Das Werk weist auf die mehrchörige Schreibweise voraus, indem Brumel die zwölf Stimmen in vier Gruppen einteilt – drei discanti (Oberstimmen, ähnlich den heutigen Sopranen), drei contratenori (dem heutigen Alt vergleichbar), drei Tenöre und drei Bässe – und jede Stimme eine individuelle Kontrapunktlinie bildet. Das harmonische Tempo dieser Musik ist langsam und wird durch kräftige rhythmische Bewegungen und Wellen kontrapunktischer Dreiklänge konterkariert. Vor allem in dem nachhallenden Raum einer prächtigen gotischen Kathedrale (oder vielleicht auch im etwas bescheideneren Pierre Boulez Saal) umbrandet die Musik die Zuhörenden – sanft in den unteren Stimmen, die zu einer dichten harmonischen Textur gruppiert sind, und heftiger in den oberen, melodisch ausgesprochen detaillierten Stimmen. Die Messe ist weniger ein Erdbeben als ein Eintauchen, als geriete man unter Wasser zwischen gegenläufige Meeresströmungen.
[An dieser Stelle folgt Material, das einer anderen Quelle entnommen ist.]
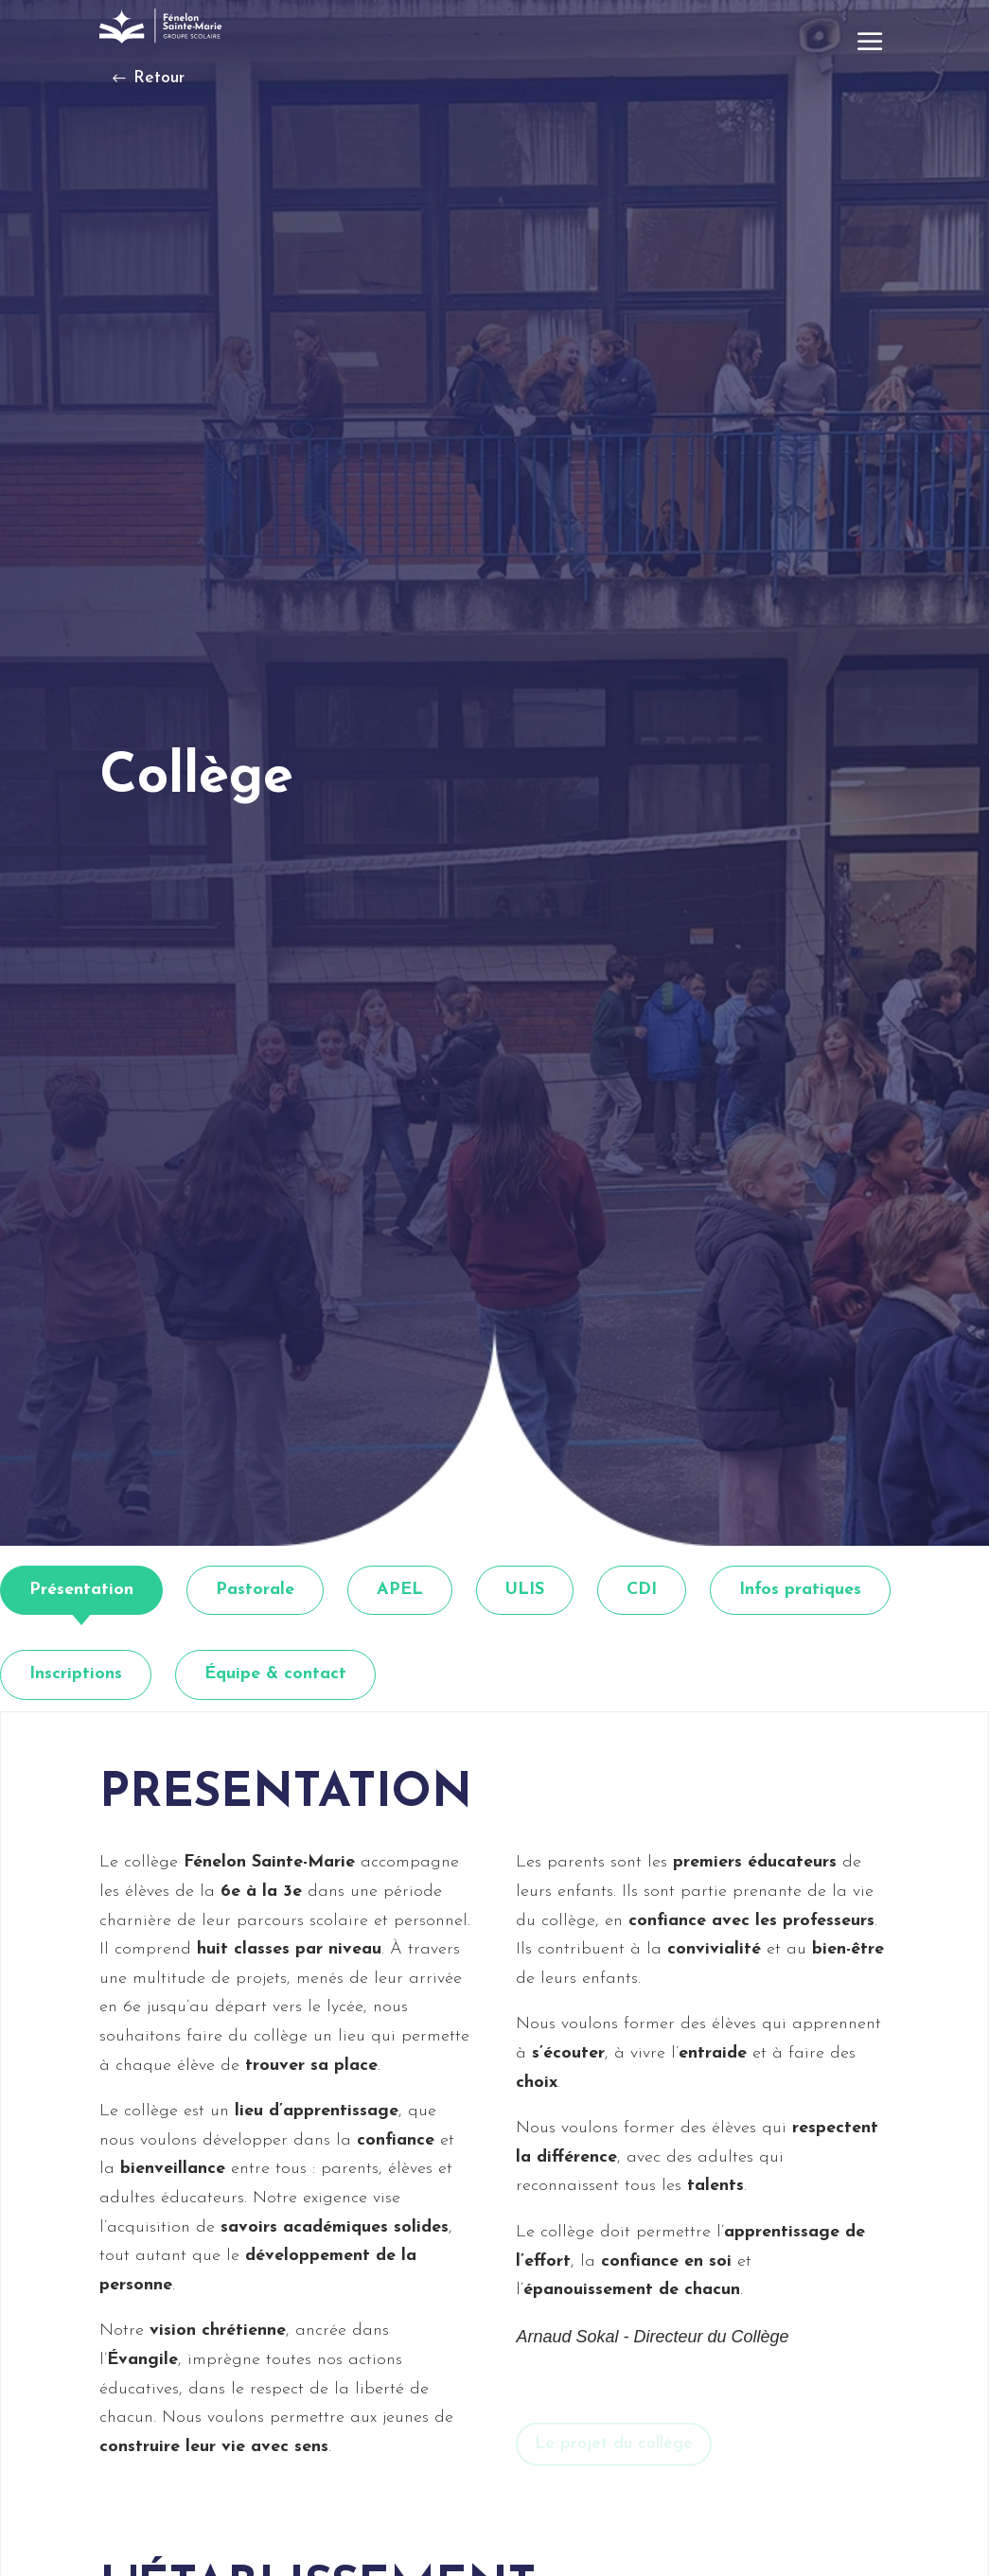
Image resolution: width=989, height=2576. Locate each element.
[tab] (81, 1591)
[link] (162, 26)
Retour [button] (159, 78)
In Polígonos von Samir Odeh-Tamimi bebt die Erde. Das 2017 uraufgeführte Stück beginnt mit herausgehämmerten Klavierclustern, die in elektronische Klänge umgewandelt werden. Anstelle der schwungvollen kontrapunktischen Wellenbewegungen des deklamatori- schen Credo von Brumel aus dem 16. Jahrhundert haben wir es mit einem den Boden erschütternden musikalischen Erlebnis zu tun, in dem der natürliche, akustische Klang in Kontrapunkt zu elektronischen Klängen und elektronisch veränderten akustischen Klängen, die vom Klavier ausgehen, gesetzt wird. Das Klavier erscheint in eine kalte Welt künstlicher Klänge getaucht, und in dieser Welt klingt es seltsam mystisch, verunsichert und sehnsüchtig. Das Klavier wurde gewissermaßen ins Exil geschickt.

Wie Edward Said betont, hat Exil seinen Ursprung „in der uralten Praxis der Verbannung“ und ist ein harter, erbarmungsloser Zustand. Auch wenn Polígonos sich auf so sachlich-eindeutige Weise interpretieren lässt – insbesondere wenn man es im Kontext der weitgehend akustischen Musik des westlichen Werkkanons betrachtet –, so bedient sich der palästinensisch-israelische Komponist Tamimi doch eines wahrhaft integrierten musikalisch-kulturellen Kontrapunkts aus westlicher Avantgarde und traditioneller arabischer Musik, um sie zu einer einzigartigen Sprache aus Maqam, Sufi-Mystik, von Xenakis inspirierten stochastischen Prozessen und temperierter Stimmung zu verschmelzen. Polígonos ist eine Erdbebenmesse für ein Instrument.